Under the pilot program aimed at tackling unemployment, 2,000 people have been given €560 every month for two years. The participants are not obliged to start looking for a job or prove they need the money; they can spend it however they want.
A participant who finds work continues to receive the payment. This differs from the current system, where individuals stop receiving welfare once employed.
Unemployed young father Juha Jarvinen was randomly picked for the program, said he is now looking for a job without fear of losing benefits.
In the past, he had a few job offers from local businesses in forestry, furniture, and metalwork, The Economist reports. However, they were part-time positions, and there was no sense in taking them since it would jeopardize his welfare payments.

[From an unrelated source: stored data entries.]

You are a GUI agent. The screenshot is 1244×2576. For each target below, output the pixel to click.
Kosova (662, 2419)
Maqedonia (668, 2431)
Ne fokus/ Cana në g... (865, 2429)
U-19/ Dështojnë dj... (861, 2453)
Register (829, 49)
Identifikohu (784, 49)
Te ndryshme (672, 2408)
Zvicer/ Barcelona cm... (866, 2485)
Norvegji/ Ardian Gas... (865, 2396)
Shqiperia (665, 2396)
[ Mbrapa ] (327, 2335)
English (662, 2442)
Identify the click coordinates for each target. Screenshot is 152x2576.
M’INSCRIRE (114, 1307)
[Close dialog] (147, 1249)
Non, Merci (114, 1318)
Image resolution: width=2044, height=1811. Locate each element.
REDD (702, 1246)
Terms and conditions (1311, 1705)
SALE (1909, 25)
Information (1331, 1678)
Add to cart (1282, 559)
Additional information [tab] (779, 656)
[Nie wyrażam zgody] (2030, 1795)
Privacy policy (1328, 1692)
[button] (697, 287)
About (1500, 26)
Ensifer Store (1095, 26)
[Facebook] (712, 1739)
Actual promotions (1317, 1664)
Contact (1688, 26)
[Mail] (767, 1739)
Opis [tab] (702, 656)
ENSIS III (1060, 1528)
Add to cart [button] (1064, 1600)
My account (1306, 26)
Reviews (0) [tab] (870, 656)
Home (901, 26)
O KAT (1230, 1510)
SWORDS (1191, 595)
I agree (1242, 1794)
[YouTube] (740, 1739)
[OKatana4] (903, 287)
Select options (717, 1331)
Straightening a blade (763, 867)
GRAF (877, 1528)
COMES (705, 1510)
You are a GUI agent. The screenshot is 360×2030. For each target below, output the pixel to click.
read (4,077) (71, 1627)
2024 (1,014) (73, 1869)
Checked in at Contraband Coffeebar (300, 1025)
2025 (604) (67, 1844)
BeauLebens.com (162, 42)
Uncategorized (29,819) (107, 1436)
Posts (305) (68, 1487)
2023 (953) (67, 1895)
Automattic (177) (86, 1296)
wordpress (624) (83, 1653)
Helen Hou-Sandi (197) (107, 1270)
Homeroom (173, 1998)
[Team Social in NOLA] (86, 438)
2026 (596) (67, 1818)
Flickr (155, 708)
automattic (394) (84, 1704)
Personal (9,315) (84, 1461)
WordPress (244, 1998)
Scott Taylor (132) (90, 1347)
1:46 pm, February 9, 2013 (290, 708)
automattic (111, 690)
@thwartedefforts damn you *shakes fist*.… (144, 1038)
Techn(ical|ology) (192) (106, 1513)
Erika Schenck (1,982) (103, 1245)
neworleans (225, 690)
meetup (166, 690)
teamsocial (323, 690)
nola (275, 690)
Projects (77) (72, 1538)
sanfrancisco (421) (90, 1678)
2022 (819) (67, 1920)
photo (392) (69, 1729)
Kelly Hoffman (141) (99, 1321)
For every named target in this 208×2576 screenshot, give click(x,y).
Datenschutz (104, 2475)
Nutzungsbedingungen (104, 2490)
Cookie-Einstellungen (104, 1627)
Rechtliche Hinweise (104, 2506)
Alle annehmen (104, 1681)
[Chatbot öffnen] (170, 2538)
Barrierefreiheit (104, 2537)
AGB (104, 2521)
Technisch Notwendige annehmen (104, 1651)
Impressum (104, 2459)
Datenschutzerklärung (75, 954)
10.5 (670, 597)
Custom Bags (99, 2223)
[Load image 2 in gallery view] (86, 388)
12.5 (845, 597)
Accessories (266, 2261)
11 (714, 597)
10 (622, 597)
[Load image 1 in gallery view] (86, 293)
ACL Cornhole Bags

Jarvinen says he is now less stressed and is not obliged to fill out forms that he is attending job interviews.
Not everyone in Finland is happy about the program. In February, the Central Organization of Finnish Trade Unions (SAK), which has nearly one million members, said the initiative is uneconomical and encourages people to work less.
“We think it takes social policy in the wrong direction,” said Ilkka Kaukoranta, the labor group’s chief economist.
The Organisation for Economic Co-operation and Development (OECD) which deals with high-income economies, has reported that universal basic income might increase poverty and inequality.
Unemployment in Finland currently stands at more than 10 percent.